Note: That's it folks! Bounty deadline is here, and after some tough deliberation, I have decided that Boojum's entry just barely edged out Sam Hocevar's. I will post more detailed notes once I've had a chance to write them up. Of course, everyone should feel free to continue to submit solutions and improve solutions for people to vote on. Thank you to everyone who submitted and entry; I enjoyed all of them. This has been a lot of fun for me to run, and I hope it's been fun for both the entrants and the spectators.

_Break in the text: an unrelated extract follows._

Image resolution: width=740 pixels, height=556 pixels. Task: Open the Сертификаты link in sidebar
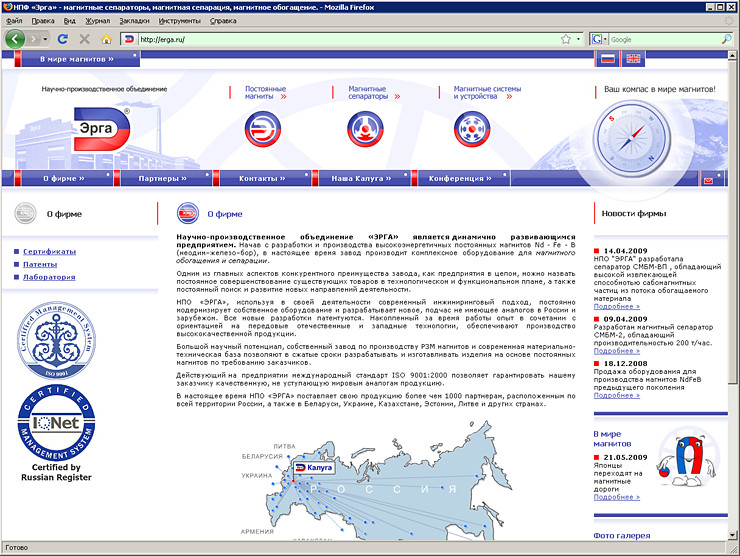click(x=50, y=251)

我偶然看到了一篇有趣的文章,是关于如何将图片压缩到Twitter评论中,许多人在那个帖子(以及Reddit上的一个帖子)对不同的方法提出了建议。所以,我认为这将是一个很好的编码挑战;让人们把他们的钱放在他们的嘴巴上,并展示他们关于编码的想法如何在有限的空间内带来更多细节。

我向您提出一个通用系统,将图像编码为140个字符的Twitter消息,然后再将它们解码为图像。您可以使用Unicode字符,因此每个字符可以获得8位以上的字节。然而,即使允许使用Unicode字符,也需要将图像压缩到非常小的空间;这肯定是一种有损压缩,因此必须对每个结果看起来有多好进行主观判断。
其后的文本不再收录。